Last night I watched a Smithsonian documentary on Lucian Freud, grandson of Sigmund and perhaps one of the most original, if not most talented, figurative painters of post-war Britain. Gone in his portraits is any effort to idealize the human form. If anything, his obsession with painting the nude had more to do with finding its essential fragility.
Though I was interested in his work, I was more interested in learning about the kind of man he was. From a number of interviews given by his “sitters,” some of whom were his wives and lovers and others of whom were his children (he had 14 known children by different women, but he was rumored to have fathered as many as 40), I learned that he was an unapologetically selfish philanderer who had little interest in sustained intimate relationships–least of all with the mistresses and daughters he seemed to have grieved so thoroughly.
Having rent many a blouse over men like this, I felt a certain contempt for this darker aspect of Freud, but really I was much more taken inside myself when learning about his single-minded devotion to his art and about his devil-may-care attitude over what others thought of him and of his predilections.
I found myself wondering about what my own writing, and painting, would have amounted to had I been capable of the same selfishness and dogged, day-in-day-out focus and what it could be from here forward were I to somehow acquire this capacity.
Last night I received an email from a friend who told me she had just finished reading Jenny Offill’s 2014 novel Dept. of Speculation. “Somehow, it reminds me of you,” she wrote. There is such mystery embedded in these six words that I searched for it at once on Amazon.
Happily, I was able to “Look Inside!↓” and read a few selected pages of the book. Though I couldn’t determine from these pages what in them might have reminded her of me, I did come upon a passage that made me think of something I wrote in 2012 on painter Lucian Freud. More a piece about what one needs innerly to live an artist’s life than it is about Freud himself, though, “An Ode to Selfishness” gave me an opportunity to reflect briefly on qualities that seem to make the difference between those who sustain the life of an artist — in the very broadest sense of the word — and those who do not.
Freud was a prodigious talent; he was also a prodigious philanderer who was rumored to have fathered as many as 40 children. A man who has a predilection for spilling his seed across continents is of interest anthropologically, yes, but what was most fascinating to me about him was, as I wrote, “his single-minded devotion to his art and…his devil-may-care attitude over what others thought of him….”

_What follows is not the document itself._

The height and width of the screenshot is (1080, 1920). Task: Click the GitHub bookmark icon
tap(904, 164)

As I have gotten older, I have become much less preoccupied with what others might think about me, but I don’t imagine I will ever fully abandon my need for another’s good opinion. This craving, I have come to think, stands in the way of what it takes, in my case, to be a writer worth her salt.
In her novel, Offill has her narrator reflect more deeply on this idea and on how it is related to gender. “My plan was to never get married,” she says. “I was going to be an art monster instead. Women almost never become art monsters because art monsters only concern themselves with art, never mundane things. Nabokov didn’t even fold his own umbrella. Vera licked his stamps for him.”